Christopher Wilkinson is an American screenwriter, producer, and director. He is best known for writing the Academy Award-nominated screenplay for Oliver Stone's film Nixon, and for Ali, starring Will Smith.

==Early life and education==
Wilkinson was born in New York City and raised in Philadelphia. He began his career as a musician while attending film school at Temple University.

==Career==
Before working on feature films, Wilkinson wrote, produced, and directed documentaries, industrials, and commercials for EUE/Screen Gems, PBS, Center City Video, and Bell of Pennsylvania.
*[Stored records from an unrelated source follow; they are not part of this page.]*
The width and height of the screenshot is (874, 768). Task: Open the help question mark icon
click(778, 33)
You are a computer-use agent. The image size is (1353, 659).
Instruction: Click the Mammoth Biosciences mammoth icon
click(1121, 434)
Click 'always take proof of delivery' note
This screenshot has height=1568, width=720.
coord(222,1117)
During this period, he also worked as a cameraman for ESPN. After director Mark Rydell saw Wilkinson's documentary Engine 2, Ladder 3 during a directing seminar at the Maine Photographic Workshop, he hired Wilkinson as second unit director for his film The River (1984). Wilkinson would go on to run script development at Rydell's Concourse Productions, and direct the second units of his films For the Boys (1991) and Intersection (1994).

Wilkinson has written several films with Stephen J. Rivele. In 1992, they were hired to write three screenplays for George Harrison's HandMade Films, which cemented their partnership. They went on to write Nixon (1995), starring Anthony Hopkins, and Ali (2001), directed by Michael Mann. They wrote and produced Copying Beethoven (2006), starring Ed Harris, and Birth of the Dragon (2016). They were also writers and executive producers on Ed Zwick's Pawn Sacrifice (2014) and Miles Ahead (2015), directed by and starring Don Cheadle.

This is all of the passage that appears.